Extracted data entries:
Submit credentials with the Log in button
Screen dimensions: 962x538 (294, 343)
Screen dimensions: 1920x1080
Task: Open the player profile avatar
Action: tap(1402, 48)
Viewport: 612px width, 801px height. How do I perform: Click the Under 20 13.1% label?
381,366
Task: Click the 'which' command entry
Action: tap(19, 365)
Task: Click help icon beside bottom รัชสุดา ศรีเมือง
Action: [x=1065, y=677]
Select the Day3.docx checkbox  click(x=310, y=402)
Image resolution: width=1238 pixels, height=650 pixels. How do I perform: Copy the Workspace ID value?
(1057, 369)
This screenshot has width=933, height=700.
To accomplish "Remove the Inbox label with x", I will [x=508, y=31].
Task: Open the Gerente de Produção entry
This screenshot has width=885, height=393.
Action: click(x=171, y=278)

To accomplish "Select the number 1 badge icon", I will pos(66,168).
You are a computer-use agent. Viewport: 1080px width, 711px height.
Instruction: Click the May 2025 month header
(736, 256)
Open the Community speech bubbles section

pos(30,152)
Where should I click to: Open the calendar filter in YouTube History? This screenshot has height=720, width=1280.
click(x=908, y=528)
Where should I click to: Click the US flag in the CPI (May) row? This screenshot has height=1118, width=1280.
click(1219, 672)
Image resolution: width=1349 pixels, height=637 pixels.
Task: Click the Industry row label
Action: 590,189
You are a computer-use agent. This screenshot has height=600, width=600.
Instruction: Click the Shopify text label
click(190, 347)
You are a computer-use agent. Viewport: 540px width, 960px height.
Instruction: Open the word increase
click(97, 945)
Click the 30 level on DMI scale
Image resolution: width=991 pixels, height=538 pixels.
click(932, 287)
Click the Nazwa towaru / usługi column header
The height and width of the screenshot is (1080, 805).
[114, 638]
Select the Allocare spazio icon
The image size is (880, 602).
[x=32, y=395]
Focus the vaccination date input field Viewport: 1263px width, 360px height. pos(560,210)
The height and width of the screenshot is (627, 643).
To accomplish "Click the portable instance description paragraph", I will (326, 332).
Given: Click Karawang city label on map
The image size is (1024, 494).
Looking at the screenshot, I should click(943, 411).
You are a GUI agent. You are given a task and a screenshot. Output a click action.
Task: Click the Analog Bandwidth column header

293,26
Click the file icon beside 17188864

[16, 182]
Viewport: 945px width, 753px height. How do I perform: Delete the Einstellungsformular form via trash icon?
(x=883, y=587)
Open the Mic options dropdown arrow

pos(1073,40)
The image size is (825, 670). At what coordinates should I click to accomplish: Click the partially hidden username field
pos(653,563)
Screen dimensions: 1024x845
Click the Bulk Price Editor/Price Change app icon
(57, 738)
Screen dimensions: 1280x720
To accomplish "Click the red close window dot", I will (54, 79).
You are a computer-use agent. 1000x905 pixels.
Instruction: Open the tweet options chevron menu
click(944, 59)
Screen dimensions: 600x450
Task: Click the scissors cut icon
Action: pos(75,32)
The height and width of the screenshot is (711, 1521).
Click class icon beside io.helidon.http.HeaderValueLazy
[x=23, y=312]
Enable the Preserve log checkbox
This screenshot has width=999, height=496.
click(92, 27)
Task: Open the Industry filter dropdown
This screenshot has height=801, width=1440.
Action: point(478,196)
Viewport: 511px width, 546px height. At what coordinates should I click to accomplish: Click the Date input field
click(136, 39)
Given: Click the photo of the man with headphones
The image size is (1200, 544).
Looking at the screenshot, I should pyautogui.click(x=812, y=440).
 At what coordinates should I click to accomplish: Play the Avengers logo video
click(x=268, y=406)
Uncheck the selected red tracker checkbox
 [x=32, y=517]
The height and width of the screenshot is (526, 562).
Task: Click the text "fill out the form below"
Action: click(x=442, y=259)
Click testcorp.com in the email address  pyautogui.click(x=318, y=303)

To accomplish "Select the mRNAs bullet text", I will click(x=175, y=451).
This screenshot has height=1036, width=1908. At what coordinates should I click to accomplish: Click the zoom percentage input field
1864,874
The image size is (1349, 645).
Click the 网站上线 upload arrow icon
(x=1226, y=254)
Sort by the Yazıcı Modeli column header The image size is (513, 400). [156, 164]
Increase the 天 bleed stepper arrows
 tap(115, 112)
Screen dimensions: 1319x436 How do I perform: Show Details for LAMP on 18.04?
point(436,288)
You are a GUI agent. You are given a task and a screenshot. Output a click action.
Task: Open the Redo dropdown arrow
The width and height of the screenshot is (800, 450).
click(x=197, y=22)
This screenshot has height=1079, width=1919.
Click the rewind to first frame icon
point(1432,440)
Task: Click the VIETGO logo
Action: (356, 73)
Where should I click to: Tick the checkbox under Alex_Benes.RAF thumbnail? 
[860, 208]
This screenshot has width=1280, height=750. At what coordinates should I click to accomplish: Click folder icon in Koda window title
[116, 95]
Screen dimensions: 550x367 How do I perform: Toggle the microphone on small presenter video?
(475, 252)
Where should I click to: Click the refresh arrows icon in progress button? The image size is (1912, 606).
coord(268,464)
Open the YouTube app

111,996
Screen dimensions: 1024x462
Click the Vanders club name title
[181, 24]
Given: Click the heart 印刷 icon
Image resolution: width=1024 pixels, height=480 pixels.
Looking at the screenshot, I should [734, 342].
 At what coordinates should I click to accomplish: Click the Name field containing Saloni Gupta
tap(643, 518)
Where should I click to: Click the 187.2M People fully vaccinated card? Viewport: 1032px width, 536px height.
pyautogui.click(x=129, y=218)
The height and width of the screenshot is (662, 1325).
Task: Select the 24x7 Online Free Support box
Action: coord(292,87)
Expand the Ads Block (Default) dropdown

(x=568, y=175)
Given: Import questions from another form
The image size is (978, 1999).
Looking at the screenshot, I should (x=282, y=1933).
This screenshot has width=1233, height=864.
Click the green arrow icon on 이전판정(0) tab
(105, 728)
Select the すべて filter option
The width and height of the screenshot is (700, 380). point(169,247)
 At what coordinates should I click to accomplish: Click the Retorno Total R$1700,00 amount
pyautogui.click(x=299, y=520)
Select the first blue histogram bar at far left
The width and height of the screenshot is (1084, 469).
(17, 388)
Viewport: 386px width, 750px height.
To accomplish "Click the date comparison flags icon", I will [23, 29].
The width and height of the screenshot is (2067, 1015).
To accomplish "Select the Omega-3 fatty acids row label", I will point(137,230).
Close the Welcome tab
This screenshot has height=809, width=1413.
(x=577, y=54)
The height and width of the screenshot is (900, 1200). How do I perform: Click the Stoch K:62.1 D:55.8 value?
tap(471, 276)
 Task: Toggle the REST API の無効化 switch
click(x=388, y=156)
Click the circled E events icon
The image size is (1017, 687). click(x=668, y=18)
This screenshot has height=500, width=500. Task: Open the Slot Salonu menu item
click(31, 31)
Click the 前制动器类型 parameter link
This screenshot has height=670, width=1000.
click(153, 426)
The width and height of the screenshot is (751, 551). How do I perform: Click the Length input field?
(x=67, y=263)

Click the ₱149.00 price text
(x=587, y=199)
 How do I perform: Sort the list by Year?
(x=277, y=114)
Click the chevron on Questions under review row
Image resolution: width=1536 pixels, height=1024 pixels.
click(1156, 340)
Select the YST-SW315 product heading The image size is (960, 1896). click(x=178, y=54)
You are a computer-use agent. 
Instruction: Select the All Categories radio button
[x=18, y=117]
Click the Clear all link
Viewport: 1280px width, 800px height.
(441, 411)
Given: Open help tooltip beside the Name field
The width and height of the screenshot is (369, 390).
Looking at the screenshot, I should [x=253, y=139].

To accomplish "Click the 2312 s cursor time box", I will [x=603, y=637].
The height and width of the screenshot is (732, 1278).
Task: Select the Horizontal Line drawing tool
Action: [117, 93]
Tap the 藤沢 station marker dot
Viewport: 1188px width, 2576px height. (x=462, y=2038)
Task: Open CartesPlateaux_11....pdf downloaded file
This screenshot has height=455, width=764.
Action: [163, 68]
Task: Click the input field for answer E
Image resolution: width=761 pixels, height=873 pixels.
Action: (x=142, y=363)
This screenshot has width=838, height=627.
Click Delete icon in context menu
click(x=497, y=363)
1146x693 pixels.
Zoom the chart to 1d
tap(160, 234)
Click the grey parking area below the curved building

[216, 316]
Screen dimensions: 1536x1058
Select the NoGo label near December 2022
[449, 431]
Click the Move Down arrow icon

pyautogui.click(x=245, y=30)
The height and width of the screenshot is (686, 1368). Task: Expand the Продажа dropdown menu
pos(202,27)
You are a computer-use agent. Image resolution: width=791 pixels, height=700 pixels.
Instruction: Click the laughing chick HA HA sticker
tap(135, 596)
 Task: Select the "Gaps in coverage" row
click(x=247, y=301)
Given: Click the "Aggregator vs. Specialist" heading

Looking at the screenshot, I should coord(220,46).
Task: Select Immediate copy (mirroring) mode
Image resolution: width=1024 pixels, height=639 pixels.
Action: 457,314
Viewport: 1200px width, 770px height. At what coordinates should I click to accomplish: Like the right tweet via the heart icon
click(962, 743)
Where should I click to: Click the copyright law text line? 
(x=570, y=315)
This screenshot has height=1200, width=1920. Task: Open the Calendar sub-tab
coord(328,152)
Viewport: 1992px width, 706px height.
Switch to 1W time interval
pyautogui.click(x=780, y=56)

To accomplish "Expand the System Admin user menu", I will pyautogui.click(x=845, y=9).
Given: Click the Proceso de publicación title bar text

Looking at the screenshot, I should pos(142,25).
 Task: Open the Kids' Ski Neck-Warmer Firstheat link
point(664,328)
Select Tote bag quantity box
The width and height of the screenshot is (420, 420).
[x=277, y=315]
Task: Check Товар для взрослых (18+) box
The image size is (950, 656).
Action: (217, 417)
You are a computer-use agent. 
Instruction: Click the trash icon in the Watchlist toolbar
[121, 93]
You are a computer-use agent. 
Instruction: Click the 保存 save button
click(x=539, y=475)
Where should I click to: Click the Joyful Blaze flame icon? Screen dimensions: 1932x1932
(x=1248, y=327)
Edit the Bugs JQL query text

Your assignment: Above are the records; repeat exactly the lines from the one holding "Total R$1700,00 amount" down to the one holding "The width and height of the screenshot is (2067, 1015).", end lines included.

Exercise solution:
 At what coordinates should I click to accomplish: Click the Retorno Total R$1700,00 amount
pyautogui.click(x=299, y=520)
Select the first blue histogram bar at far left
The width and height of the screenshot is (1084, 469).
(17, 388)
Viewport: 386px width, 750px height.
To accomplish "Click the date comparison flags icon", I will [23, 29].
The width and height of the screenshot is (2067, 1015).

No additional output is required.